第15話では、女子部2年生として過ごす昭和8年秋から卒業を迎える昭和10年まで時間が飛ぶことになるが、ここで描かれるのが「志を同じくする仲間」だということ。これは法廷劇「毒饅頭殺人事件」の再検証のため寅子たちと一緒に饅頭を作り、同級生を見つめていた母・はる(石田ゆり子)が感じたことであり、たとえ法廷劇の判例が学長によって書き換えられていたとしても、今日のこの場は無駄ではなかったと、はるは寅子、よねらに告げる。
この第15話で印象的なのは、花江(森田望智)の存在だ。第3週全体としても、香淑に「女中さん」と言われたり、寅子から「義理の姉」と紹介されていた花江。寅子たちが議論する姿を見て、疎外感が涙となって頬を伝う。独りぼっちで、この輪には入れない、“闘わない女”側なんだと。
「弱音を吐く人をそのまま受け入れることのできる弁護士に、居場所になりたい」という寅子に、涼子、梅子、香淑がそれぞれの弱音を吐いていくが、その流れから花江も義母がいつまでも料理を褒めていくれないことを弱音としてぶちまける。確かに砂糖を足す台所でのシーンが何度もインサートされていたが、その何気ない一言が花江を傷つけていたとは、はるは思いもしていなかっただろう。

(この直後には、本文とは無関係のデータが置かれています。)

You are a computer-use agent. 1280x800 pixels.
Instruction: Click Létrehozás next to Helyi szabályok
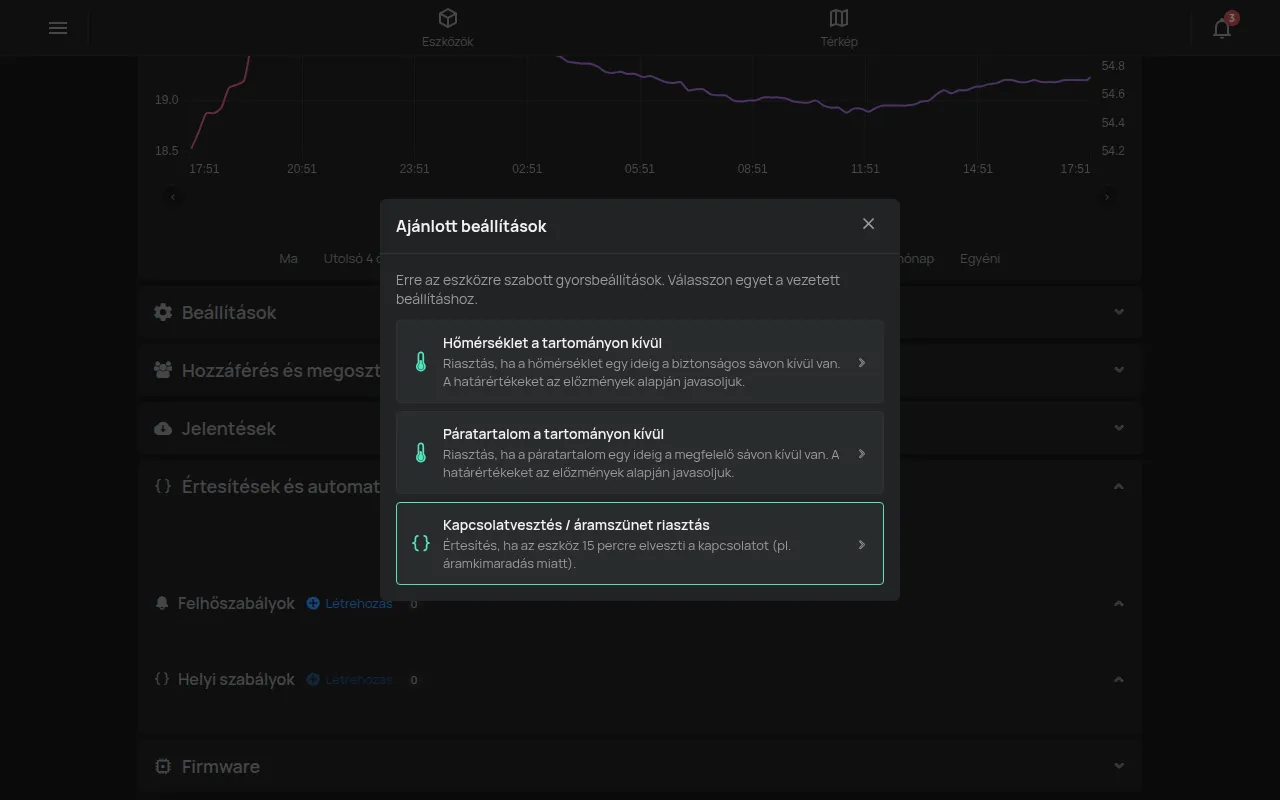[349, 680]
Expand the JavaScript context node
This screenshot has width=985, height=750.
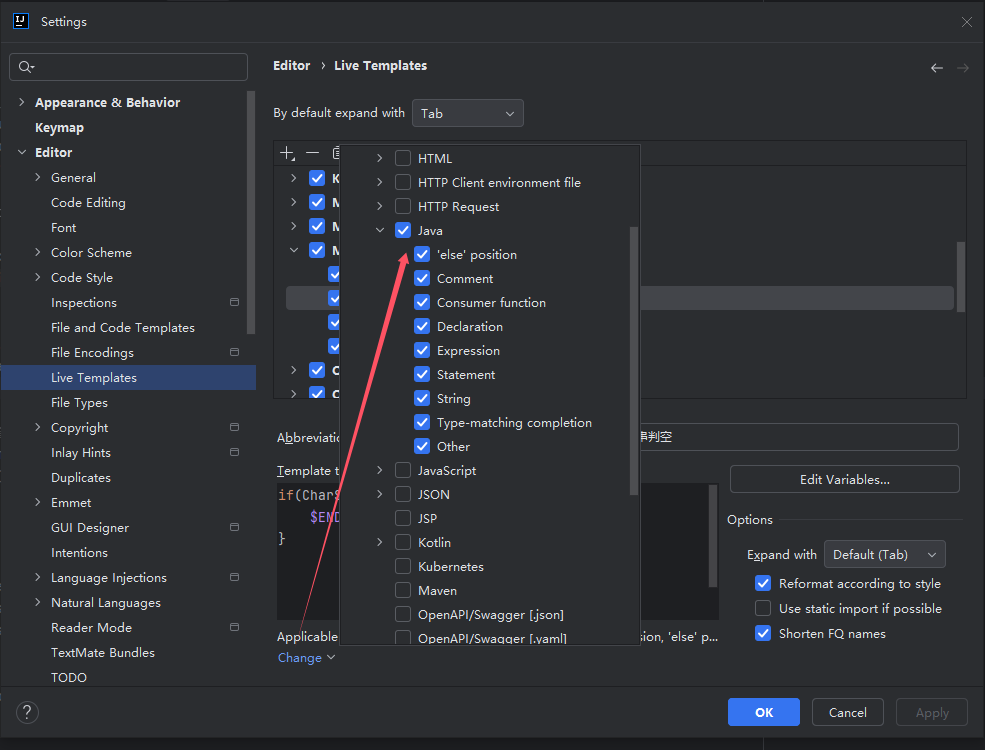380,471
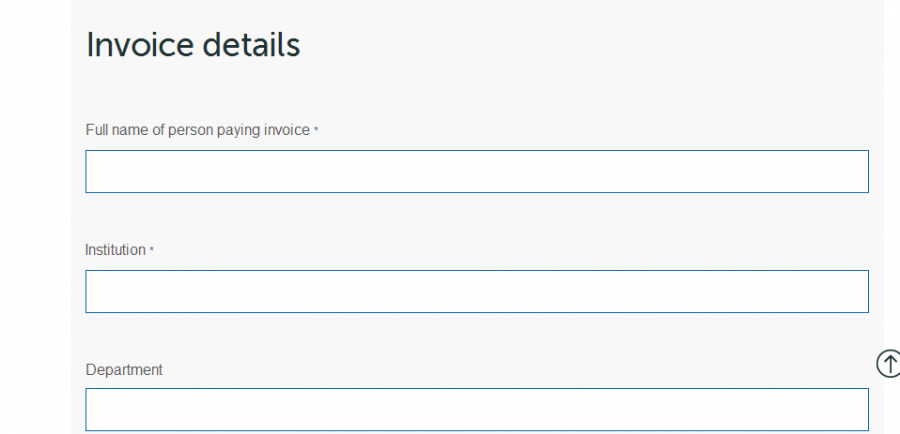The width and height of the screenshot is (900, 434).
Task: Activate the text box under the Department label
Action: [x=476, y=409]
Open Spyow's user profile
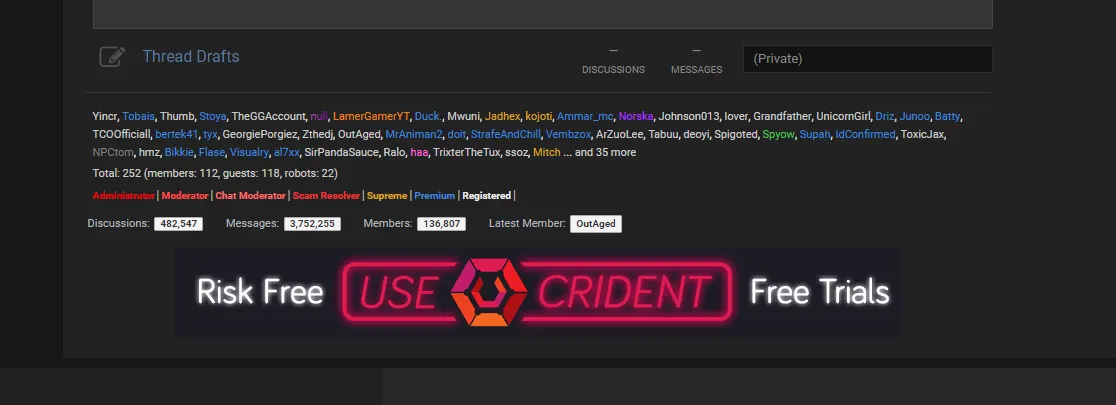The image size is (1116, 405). 777,135
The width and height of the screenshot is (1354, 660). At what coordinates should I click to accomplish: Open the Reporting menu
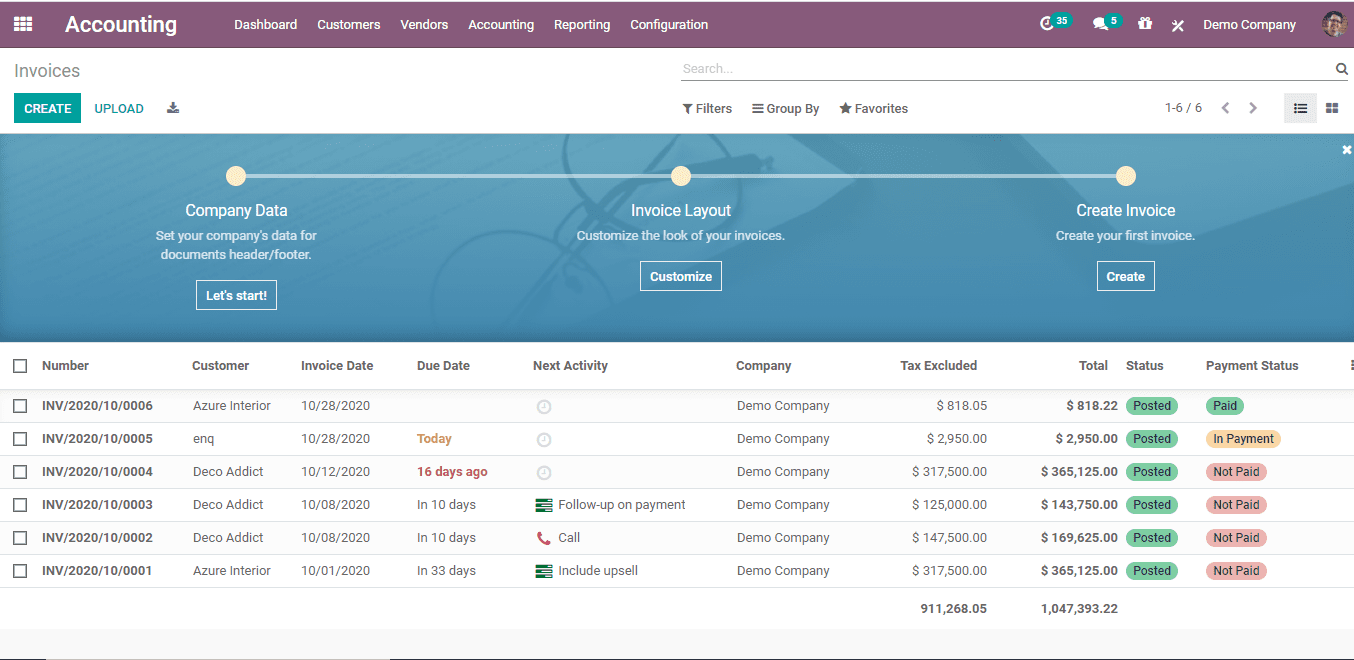[581, 24]
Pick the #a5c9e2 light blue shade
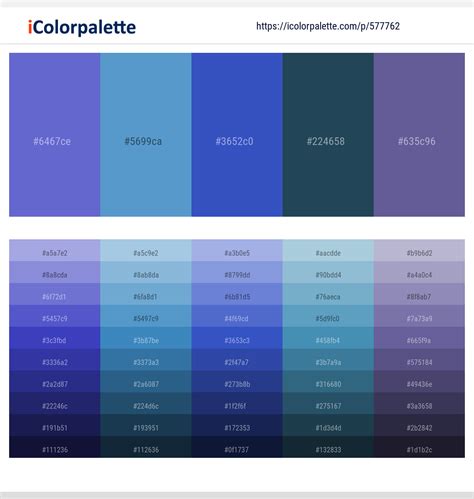Image resolution: width=474 pixels, height=499 pixels. pos(146,250)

いつ仕事先から帰ってきていたのか、ここで寅子の兄で、花江の夫である直道(上川周作)が登場。涙を拭う花江に颯爽と寄り添い、嫁と姑が顔色を窺い伺いながら過ごしているのであれば、この家を出ていくことがいいのではないかと直道は提案する。とんちんかんなことを言うことの多い直道だが、「思ってることは口に出していかないとね」と今日は何かとまともなことを言う。
法という武器を、盾をもっている寅子たちを描きながら、同時に花江のような闘わない、闘えない女性側にもスポットを当てた第15話。猪爪家を後にする際、涼子がお付きの玉(羽瀬川なぎ)に「あなたがそばにいてくれていつも救われているのよ」と感謝を告げることは、きっと弱音を吐くことのできない玉に涼子が自ら寄り添った場面に思える。誰一人置き去りにしないという信念のような思いを感じる回だ。